Entwicklungsumgebung habe ich Eclipse Helios mit den Web Entwicklungserweiterungen und Jboss-Tools 3.2. Damit möchte ich folgende Frameworks nutzen:
- Seam 2.2 (die 3.0) wird von den Jboss-Tools leider noch nicht unterstützt
- JSF 2.0
- RichFaces 4.0 (wobei die Jboss Tools nur die 3er unterstützen, dies aber wieder mit JSF 2.0 nicht zusammen funktioniert).
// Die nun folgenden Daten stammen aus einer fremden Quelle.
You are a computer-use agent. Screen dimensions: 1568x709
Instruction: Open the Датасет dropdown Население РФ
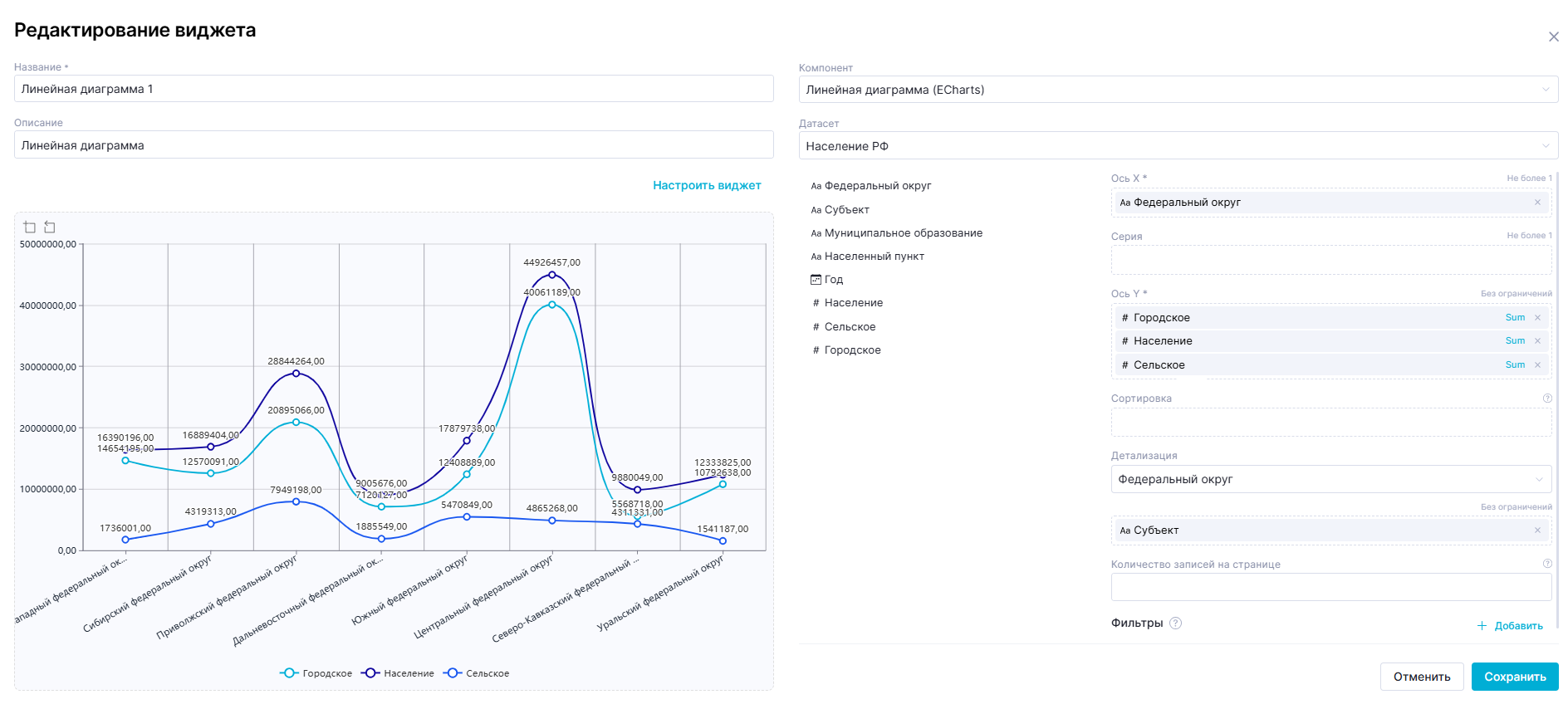tap(1178, 146)
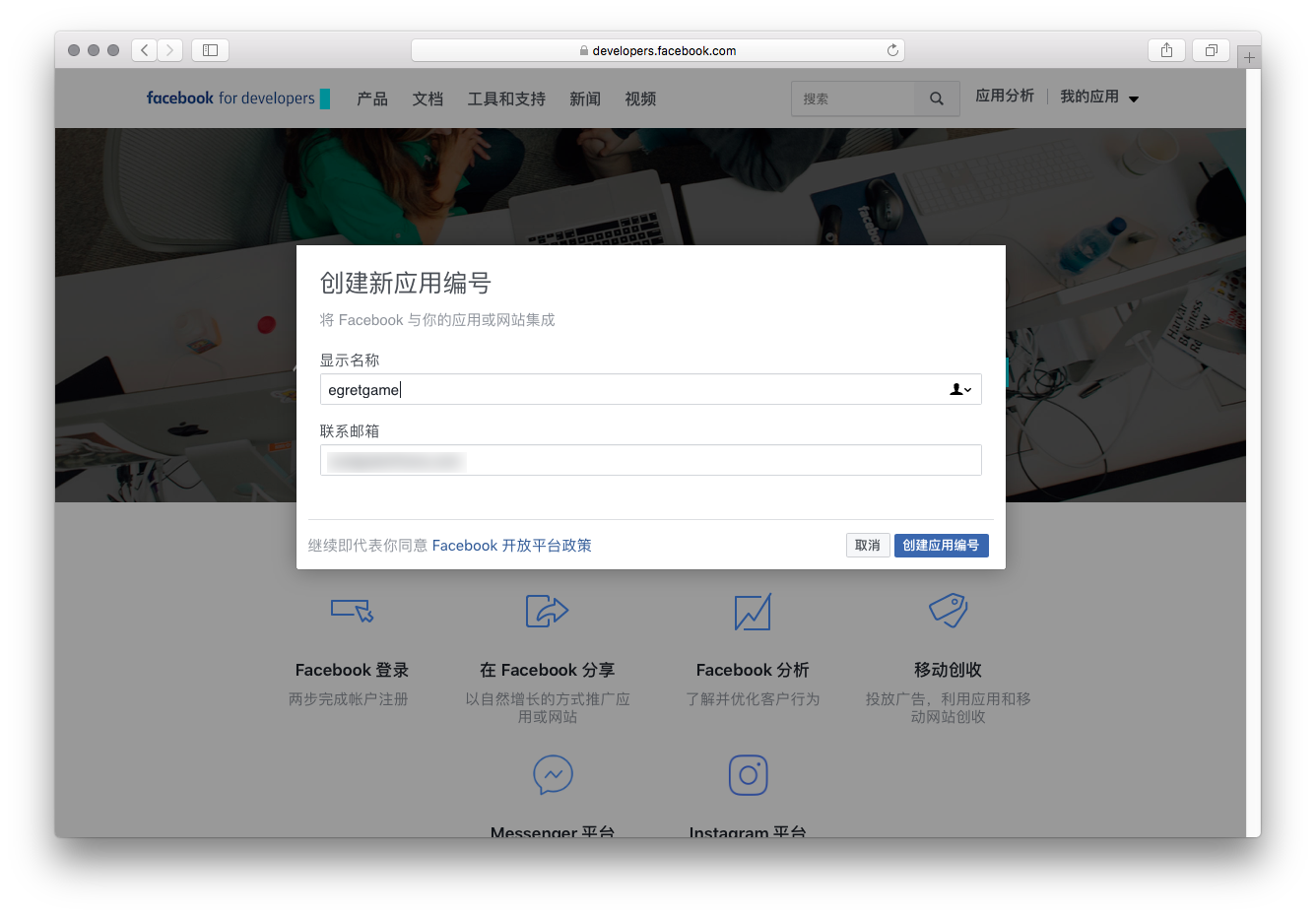This screenshot has width=1316, height=916.
Task: Click Safari forward navigation arrow
Action: 170,50
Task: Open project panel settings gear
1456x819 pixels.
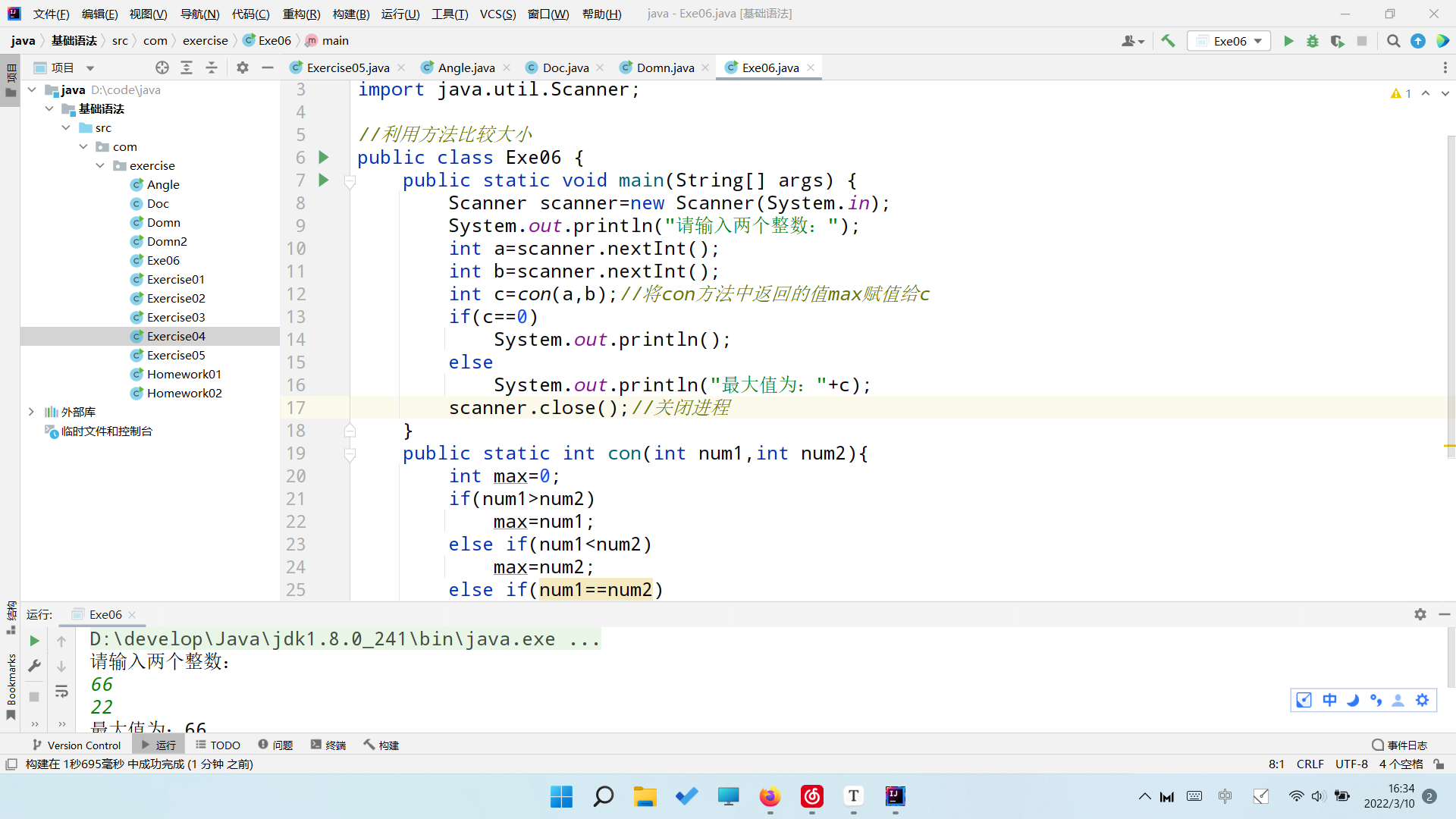Action: pos(242,67)
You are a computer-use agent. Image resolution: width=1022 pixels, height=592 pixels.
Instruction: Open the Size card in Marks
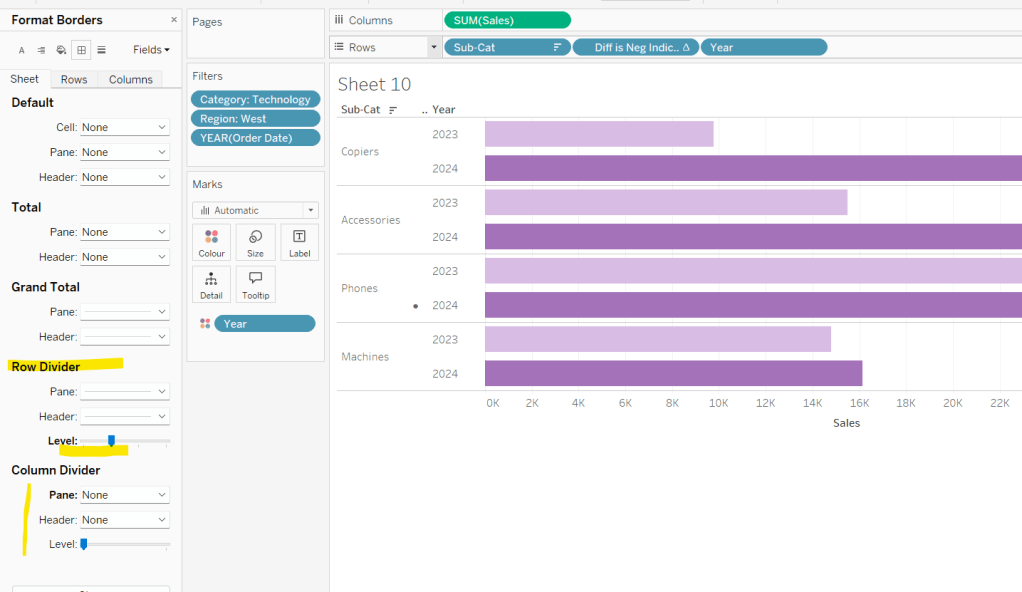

Kann daher sicher nicht alle Funktionen der 4.0 über die Oberfläche nutzen
- JPA/Hibernate in aktueller Version
- Tomcat 6.0 oder 7.0

Kann man das so zusammen nutzen oder gibt es bspw Probleme zwischen JSF 2.0 und Seam 2.2 o.ä.? Wollte erst Jboss-AS nehmen, aber das frisst ja unmengen an RAM. Schön wäre acuh wenn jemand bspw einen Link hätte wie man den Tomcat so konfiguriert dass alles darauf läuft, also welche .jar Bibliotheksdateien benötigt werden u.ä.


----------



## TheCritter (13. Apr 2011)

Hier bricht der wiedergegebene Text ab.